Brief Report  |   January 2019
Tolerance of Rib Raising Among Hospitalized Patients: A Pilot Study
Author Notes
  • From the Departments of Graduate Medical Education (Drs Chin, Fischione, and Shilian), Internal Medicine (Drs Walter, Bejanishvili, and Wynbrandt) and Family Medicine (Dr Ratay) at University Hospitals–Richmond Medical Center in Richmond Heights, Ohio; the Department of Internal Medicine at Case Western Reserve University School of Medicine in Cleveland, Ohio (Dr Wynbrandt); and the Department of Family Medicine at Lake Erie College of Osteopathic Medicine in Erie, Pennsylvania (Dr Rowane). 
  • Financial Disclosures: None reported. 
  • Support: None reported. 
  •  *Address correspondence to Andrew J. Chin, DO, MS, MPH, University Hospitals–Richmond Medical Center, University Hospitals–Richmond Medical Center, 27155 Chardon Rd, Richmond Heights, OH 44143-1183. Email: andrew.chin@uhhospitals.org
     
Article Information
Osteopathic Manipulative Treatment / Pulmonary Disorders
Brief Report   |   January 2019
Tolerance of Rib Raising Among Hospitalized Patients: A Pilot Study
The Journal of the American Osteopathic Association, January 2019, Vol. 119, 19-23. doi:10.7556/jaoa.2019.003
The Journal of the American Osteopathic Association, January 2019, Vol. 119, 19-23. doi:10.7556/jaoa.2019.003
Web of Science® Times Cited: 1
Abstract

Context: Rib raising is an osteopathic manipulative treatment modality that can help patients with various respiratory conditions to improve their work of breathing. However, the tolerance of this technique in hospitalized patients has not been assessed in a systematic manner. We hypothesized that rib raising would be a well-tolerated treatment modality for hospitalized patients admitted for asthma, pneumonia, chronic obstructive pulmonary disease, and/or congestive heart failure.
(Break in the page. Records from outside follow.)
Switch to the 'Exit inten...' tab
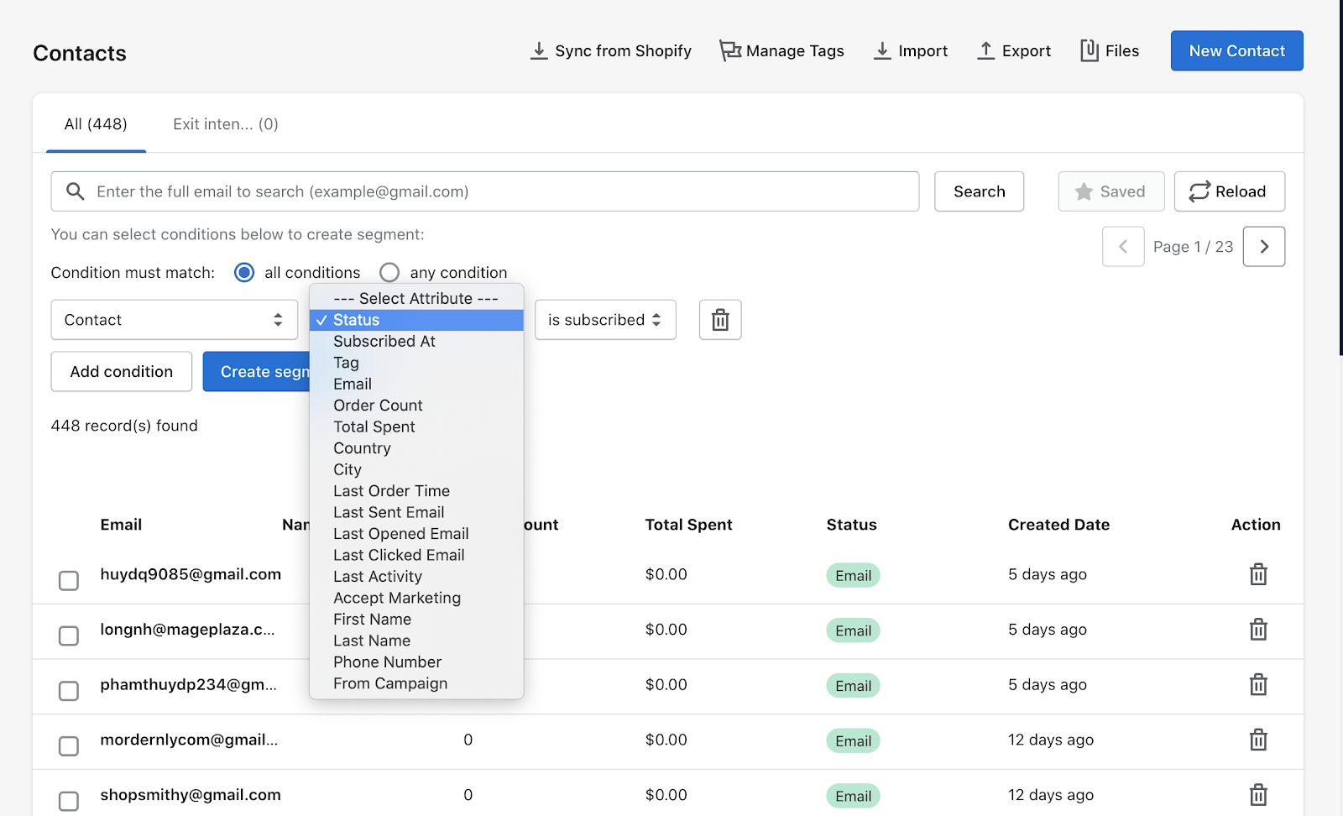1343x816 pixels. 225,124
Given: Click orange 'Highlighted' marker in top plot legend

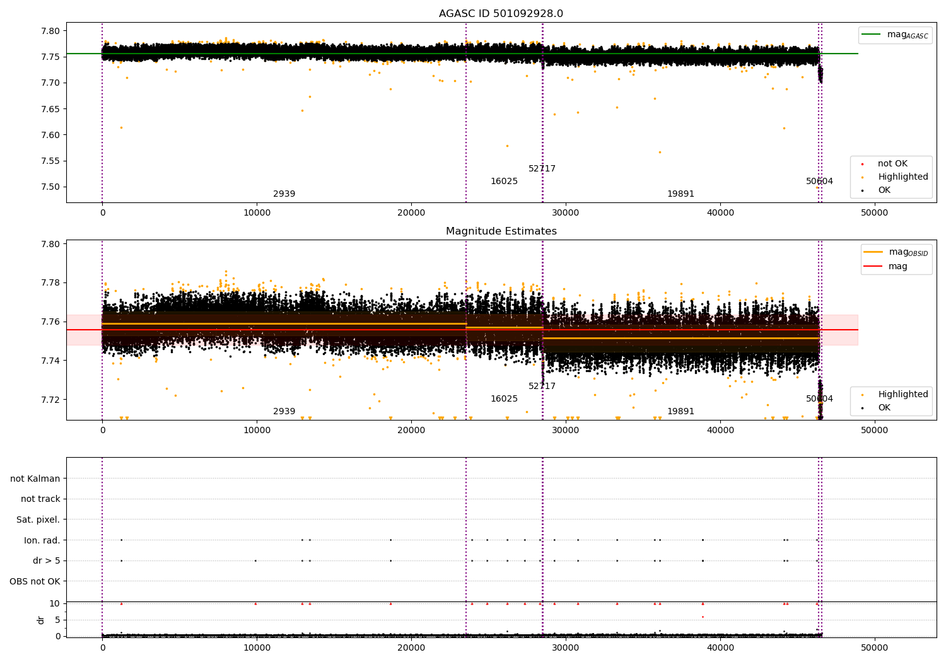Looking at the screenshot, I should [x=862, y=177].
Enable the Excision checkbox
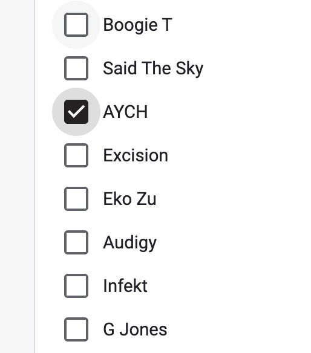This screenshot has width=311, height=353. [76, 155]
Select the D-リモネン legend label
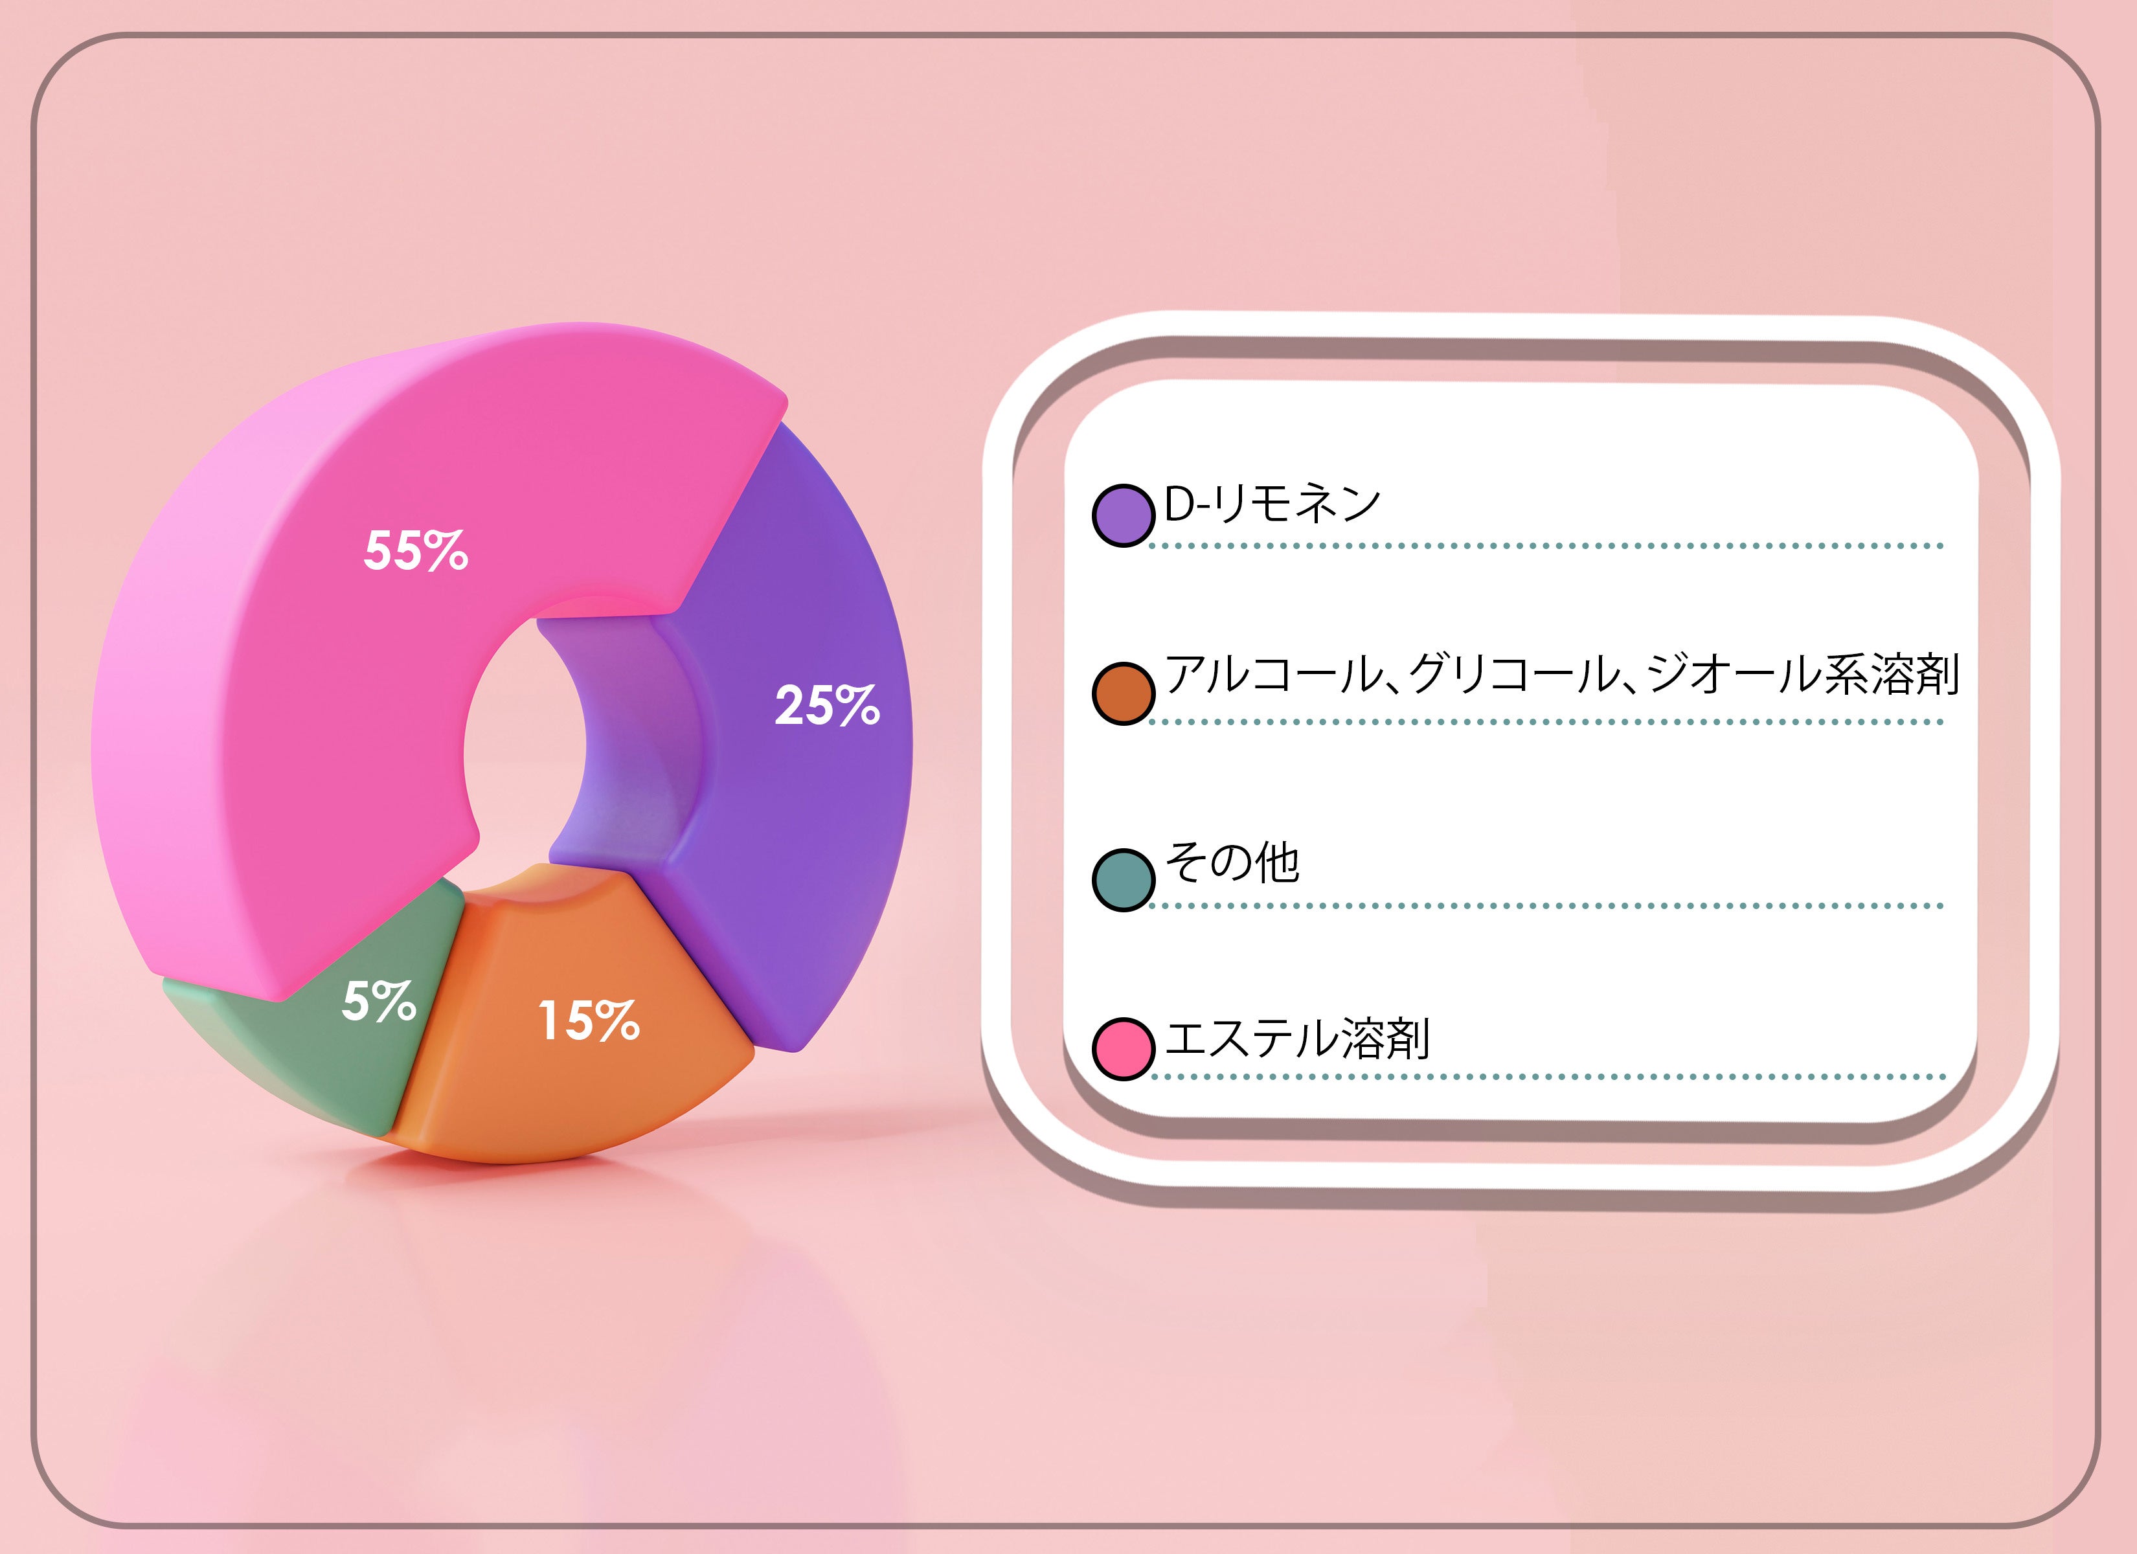 [1272, 503]
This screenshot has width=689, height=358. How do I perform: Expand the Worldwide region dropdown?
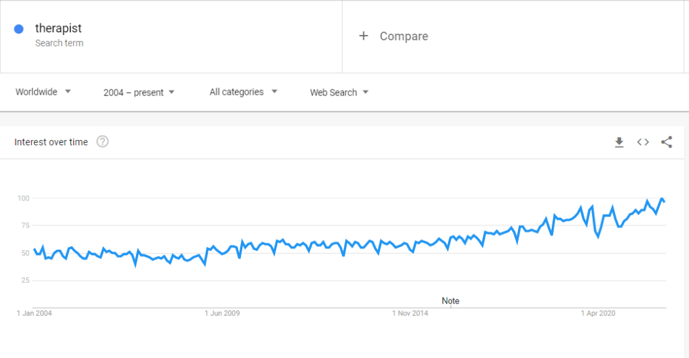(x=43, y=92)
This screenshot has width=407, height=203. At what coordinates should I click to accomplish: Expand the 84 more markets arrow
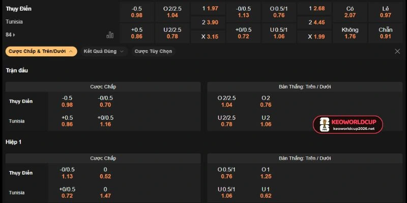(x=10, y=35)
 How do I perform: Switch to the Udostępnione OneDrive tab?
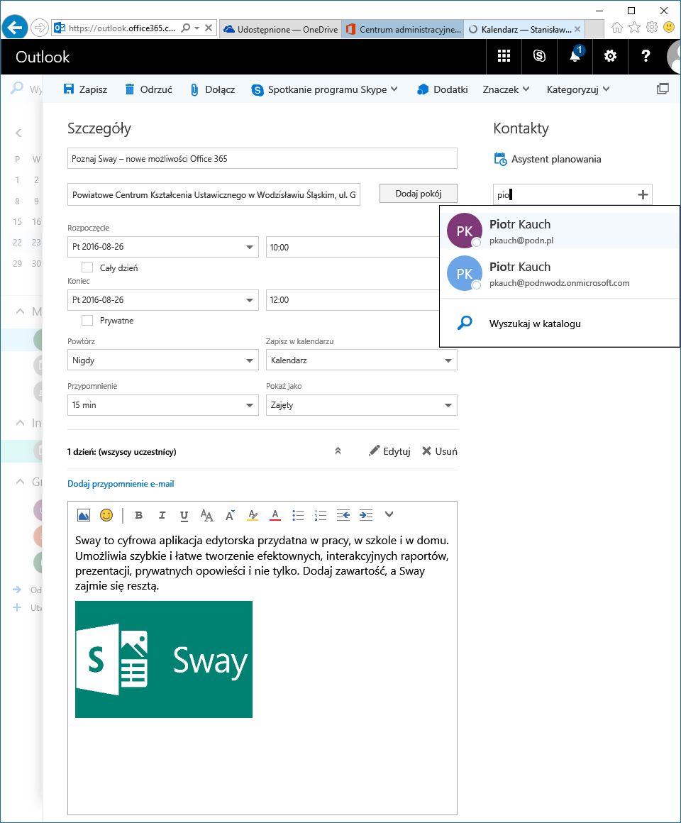280,29
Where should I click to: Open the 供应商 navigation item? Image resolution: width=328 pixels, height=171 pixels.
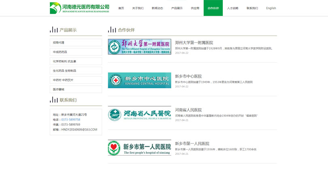click(195, 8)
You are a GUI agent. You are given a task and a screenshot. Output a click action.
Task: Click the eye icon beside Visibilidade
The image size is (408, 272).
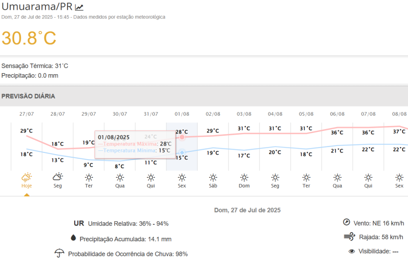coord(351,251)
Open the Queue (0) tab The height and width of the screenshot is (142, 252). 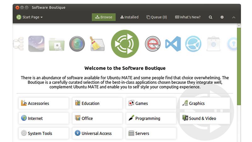coord(157,17)

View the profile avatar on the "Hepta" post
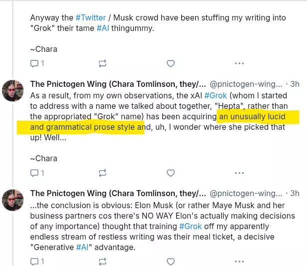pos(12,91)
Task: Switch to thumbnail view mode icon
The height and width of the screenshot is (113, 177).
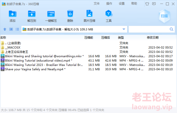Action: pos(11,29)
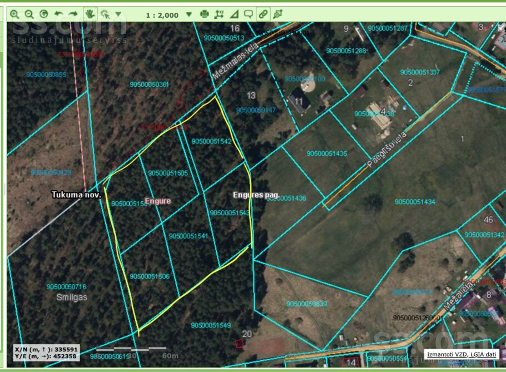Open the Izmantoti VZD, LĢIA dati link
Screen dimensions: 506x372
pyautogui.click(x=461, y=354)
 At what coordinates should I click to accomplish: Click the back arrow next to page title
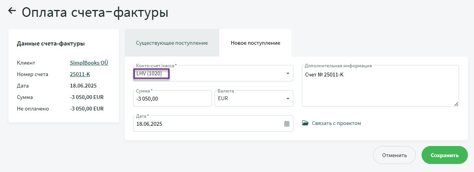pyautogui.click(x=12, y=11)
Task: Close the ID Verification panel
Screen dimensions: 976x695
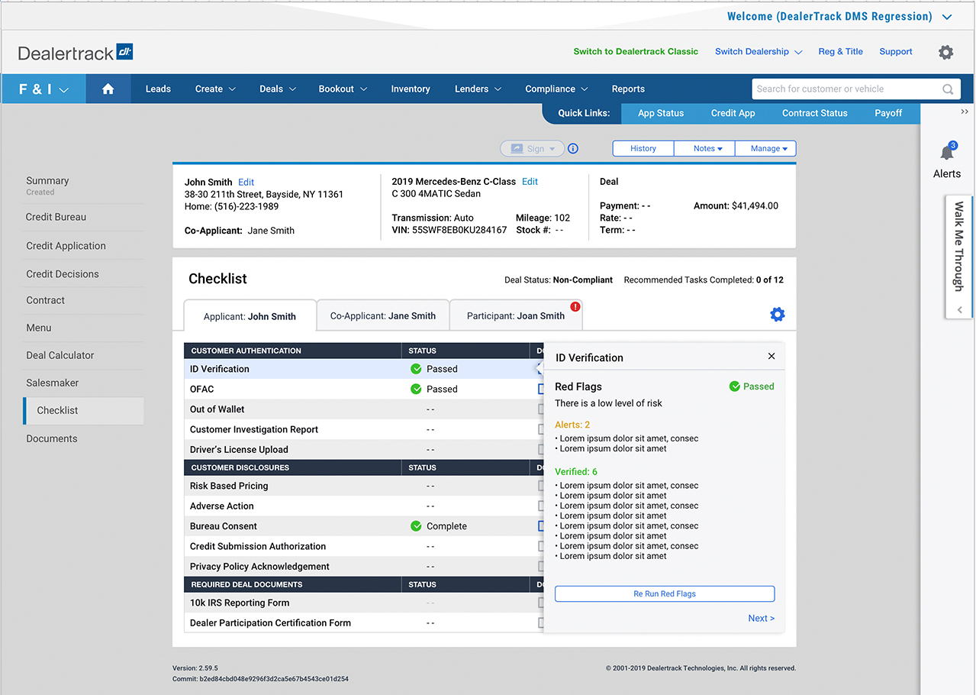Action: point(771,357)
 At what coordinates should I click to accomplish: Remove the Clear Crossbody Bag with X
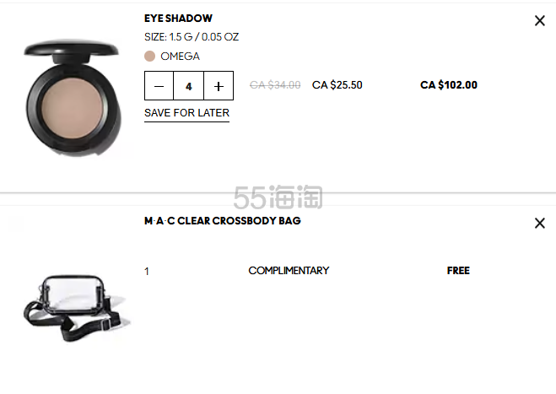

Objective: To determine hospitalized patients’ tolerance of rib raising through a prospective pilot study.

Methods: The study included patients at University Hospitals–Richmond Medical Center and University Hospitals–Bedford Medical Center who were admitted for asthma, pneumonia, chronic obstructive pulmonary disease, and/or congestive heart failure between November 1, 2016, and October 31, 2017. Each patient was treated with rib raising, which was performed in a standardized fashion. Immediately after treatment, patients were asked to rate their tolerance of the procedure on a scale of 0 to 10, where 0 represented no discomfort and 10 represented maximum discomfort.

Results: The study population consisted of 87 hospitalized, non–intensive care unit patients. The mean tolerance score for rib raising was 1.18, and the median score was 0. The score was between 0 and 3 in 80 patients (92.0%), between 4 and 6 in 6 patients (6.9%), and between 7 and 10 in 1 patient (1.1%).

Conclusion: Rib raising was shown to be well tolerated by the majority of the patients in the study population.